俺のスカッドサーブを取れるレギュラーは、樺地ぐらいしかいない。
無敵のサーブなんだ。
宍戸先輩の言うとおりだ。
俺が実力をちゃんと出せれば、勝てるんだ。
「すいませんでした!」
俺は宍戸先輩に頭を下げた。
先輩が微笑んだ。
「分かればいーんだよ。
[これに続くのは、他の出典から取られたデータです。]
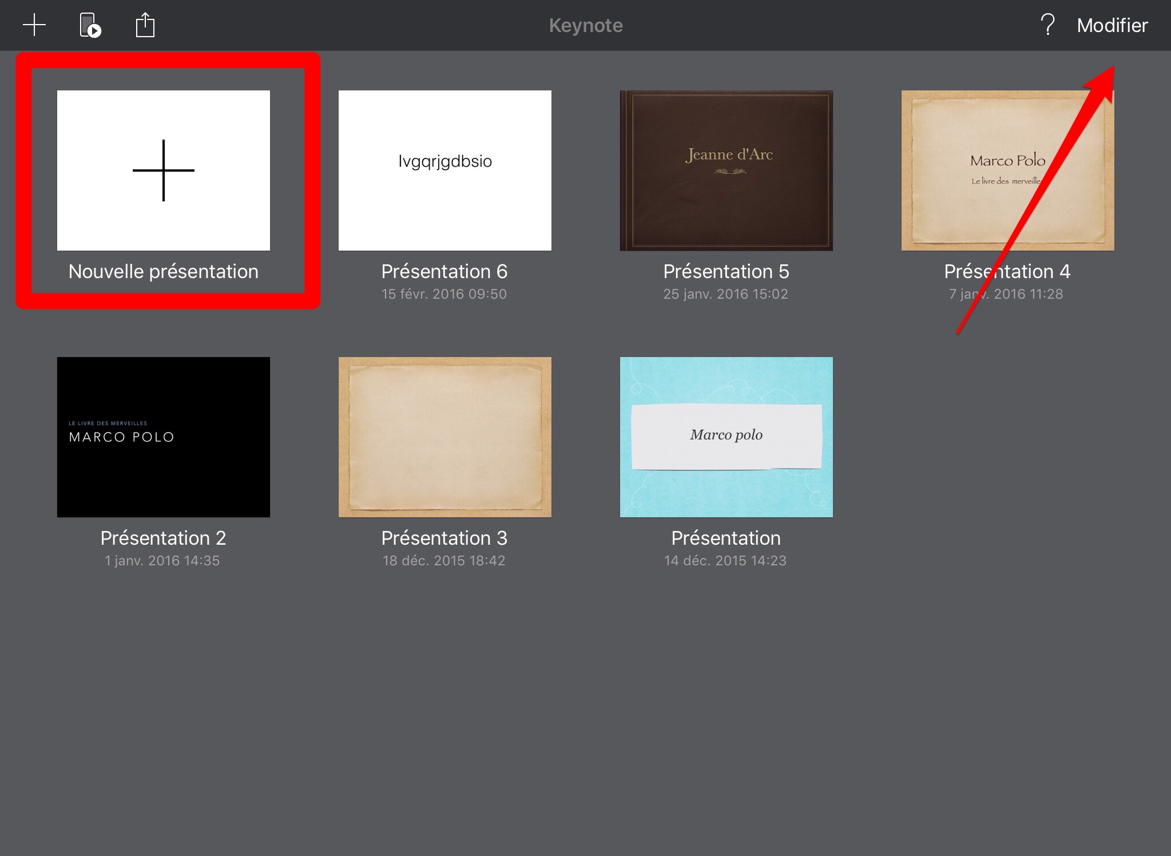The width and height of the screenshot is (1171, 856).
Task: Tap the Présentation 6 title label
Action: 444,271
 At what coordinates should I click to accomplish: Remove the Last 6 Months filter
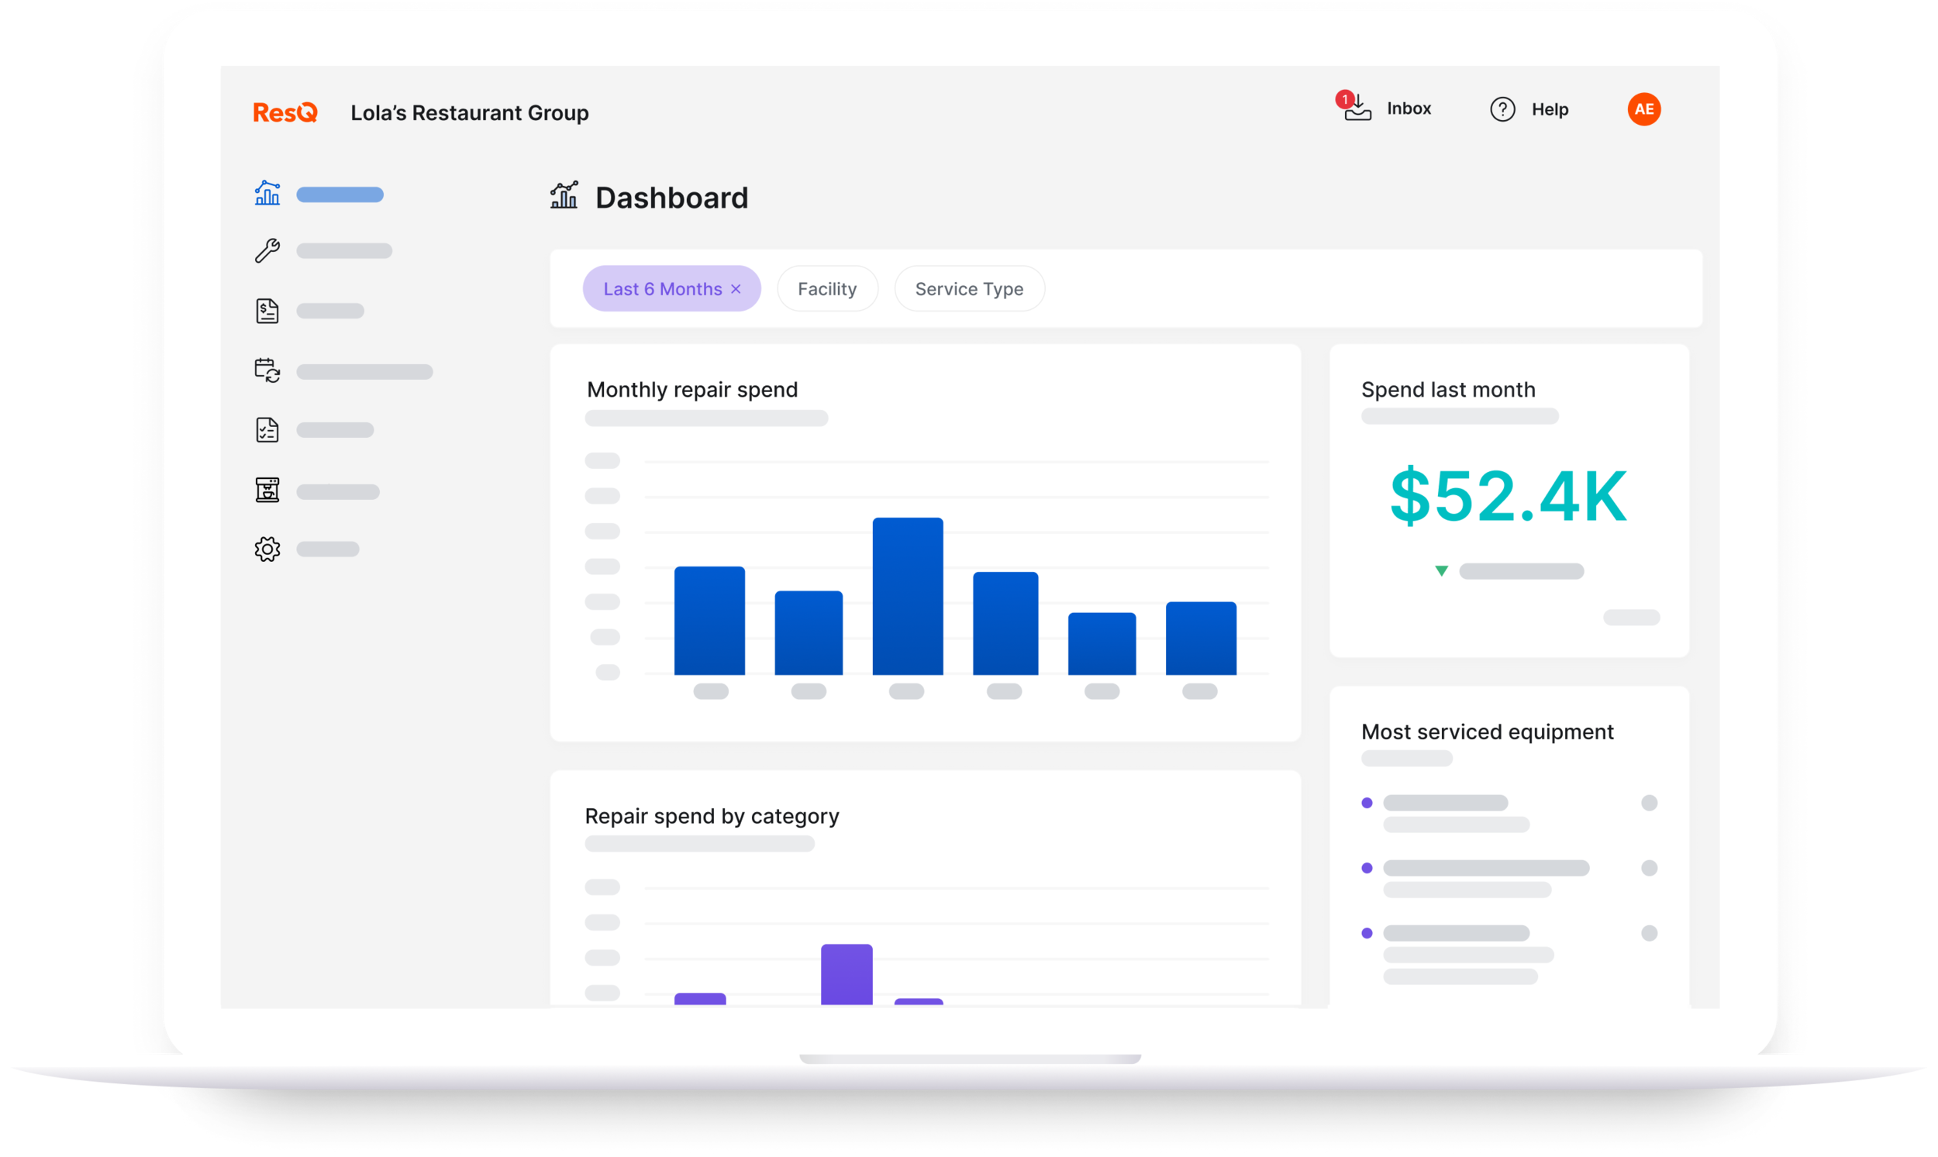click(x=735, y=288)
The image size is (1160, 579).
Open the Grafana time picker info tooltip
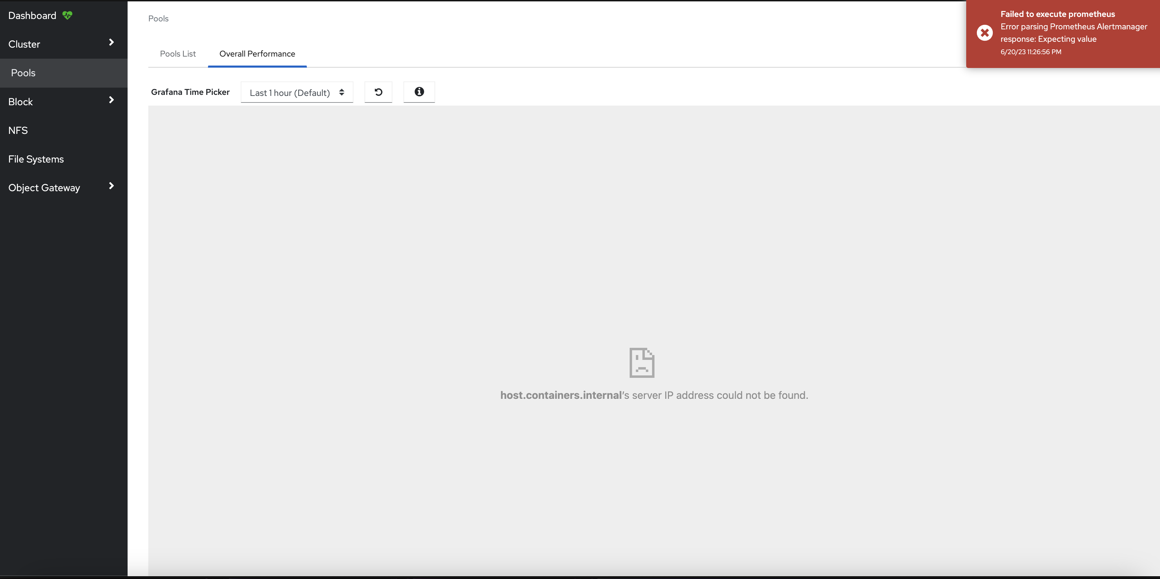point(419,92)
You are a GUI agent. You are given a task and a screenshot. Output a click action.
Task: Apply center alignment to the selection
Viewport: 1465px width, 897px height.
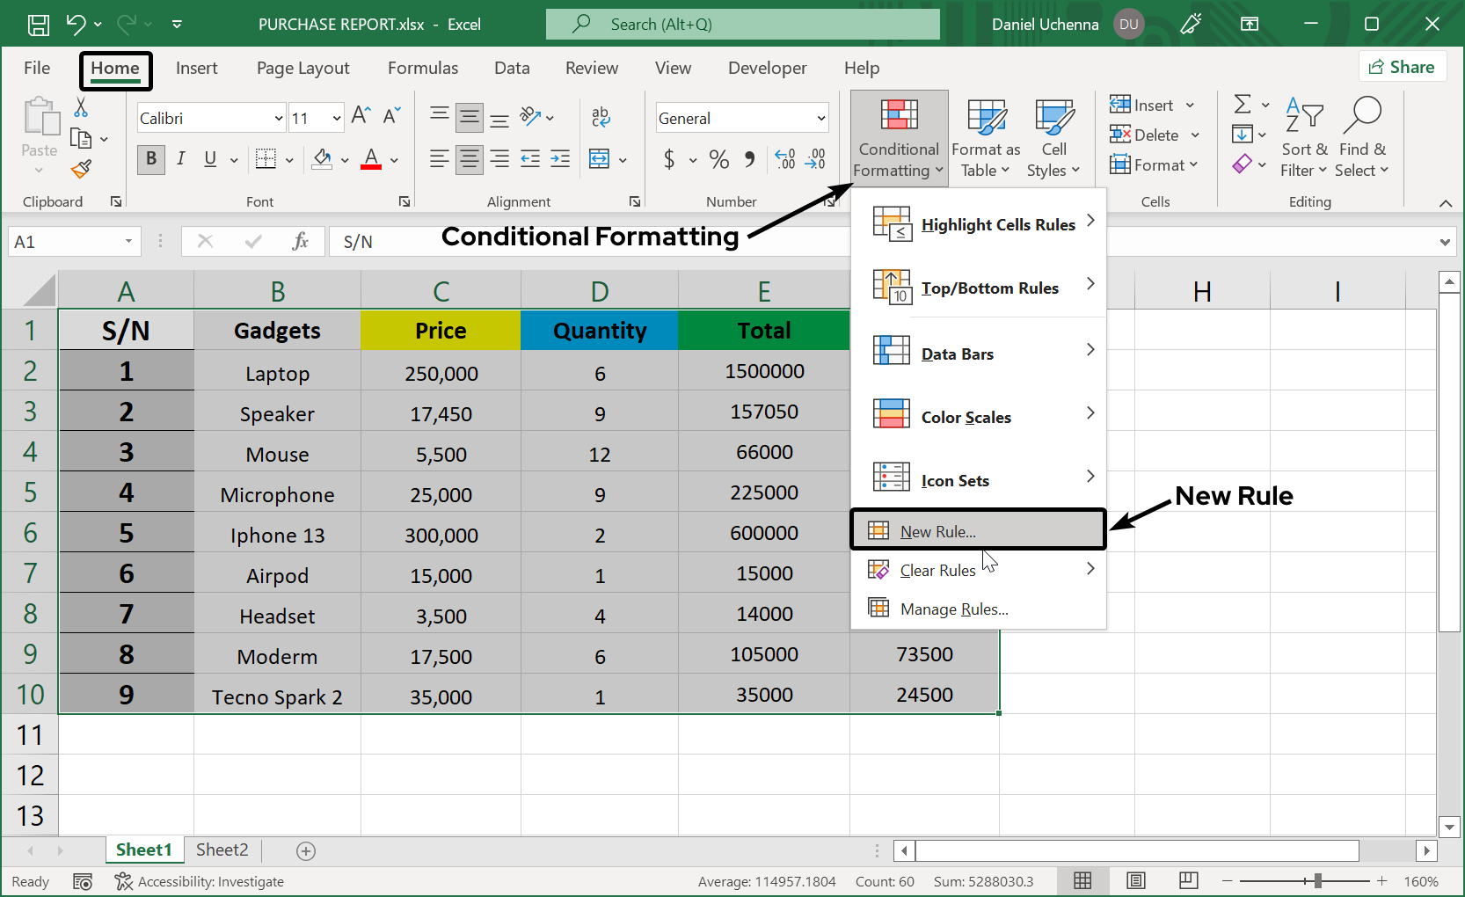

じゃ、サーブちゃんと入れろよ!」
「はい!」
先輩の笑顔を見ていたら、頭の中の妄想がすうっと消えていった。
------そうだ。
俺は負けない。
だって、俺は宍戸先輩のパートナーなんだから。
先輩に迷惑を掛けるような、そんなテニスはできない。
先輩は俺を頼ってくれてるんだから。
俺の力を信じてくれてるんだから。







俺は渾身の力を込めて、スカッドサーブを打った。














「あーあ、もう少しで勝てるところやったんやけどなァ」
忍足先輩が、正レギュラー用の部室で着替えながら、肩を竦めて話しかけてきた。
試合は、危ないところで俺達が勝った。
最初にサーブ権を取っていなかったら、勝てなかっただろう。
サーブさえちゃんと入れば、忍足先輩達には負けない。
宍戸先輩が俺を立て直してくれて、俺はなんとかサーブをミスしないで試合ができたのだ。
「なぁ、宍戸? 残念やったなぁ」
忍足先輩が、俺の隣で着替えている宍戸先輩を小突いてきた。
「………なにがだよ?」
宍戸先輩が眉を顰める。
「何がって……なぁ、俺、結構上手いで? 鳳の拙いテクじゃない、大人のテクを味わわせてやろ思うたのになァ」
「キモイこと言ってんじゃねえよ!」
宍戸先輩が顔を紅潮させて怒鳴る。
忍足先輩の向こうで、向日先輩がくすくす笑っている。
俺もつられて笑いながら、考えてみたら、笑い事じゃなかったんだよな、と改めて思った。
--------もし。
もし俺達が試合に負けて、宍戸先輩が忍足先輩と寝ることになってしまったら。
そうしたら、俺はどうしただろうか?
約束は約束だから、宍戸先輩が忍足先輩にやられるのを黙って見ていたんだろうか?
………いや、絶対駄目だ!
俺、きっと忍足先輩のこと殴っちゃう。
勿論、殴り返されてボコボコにされちゃうのがオチだろうけど。
でも、いくら殴られようとボコボコにされようと、絶対宍戸先輩を他の男なんかにやらせない!
「鳳が怖い顔して睨んでるわ。はよかえろ」
険しい表情をしていたんだろうか、忍足先輩がにやにや笑いながら言って、向日先輩と部室を出ていった。









部室には、俺と宍戸先輩だけが残った。